### Assignment
Produce exactly the lines from the one holding "You are a GUI" through the last line of the data below, with every picture left out.

(The records)

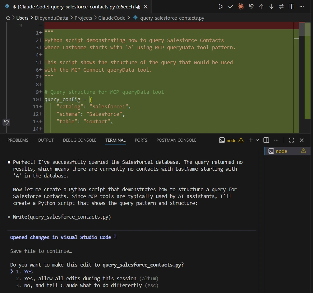Split the terminal with split icon
The height and width of the screenshot is (293, 313).
pos(266,140)
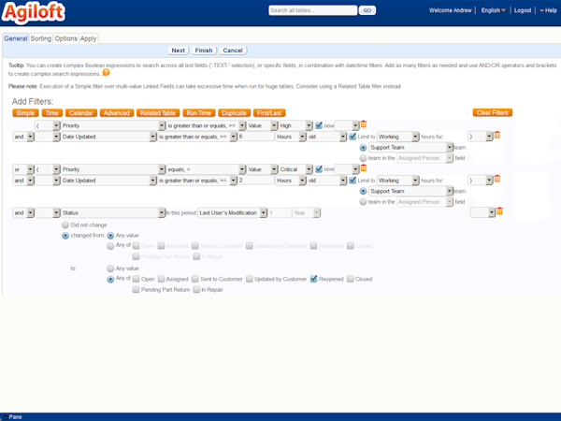This screenshot has height=421, width=561.
Task: Switch to the Sorting tab
Action: coord(41,38)
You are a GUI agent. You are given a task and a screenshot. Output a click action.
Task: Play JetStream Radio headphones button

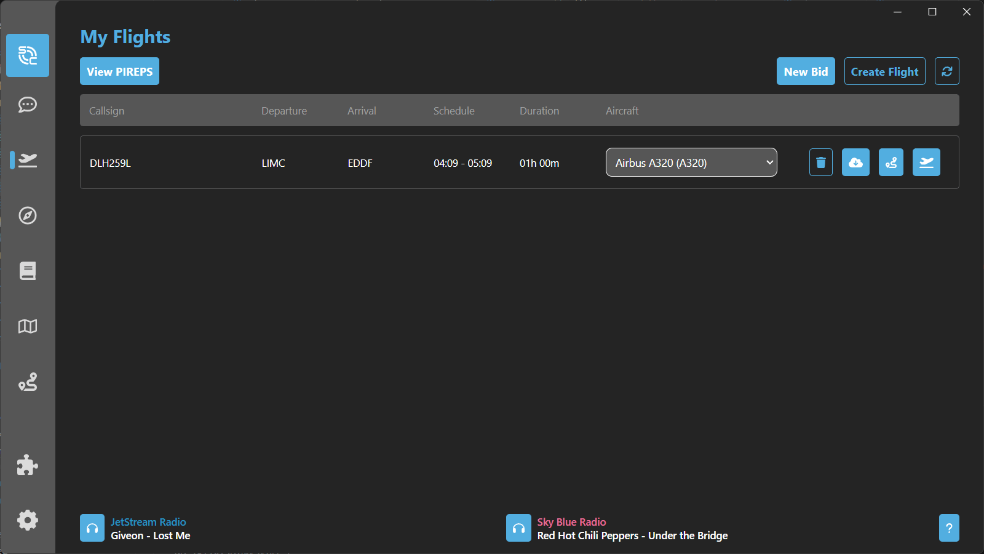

(End The records)

### Reply to the task
You are a GUI agent. You are given a task and a screenshot. Output a click action.
Task: Play JetStream Radio headphones button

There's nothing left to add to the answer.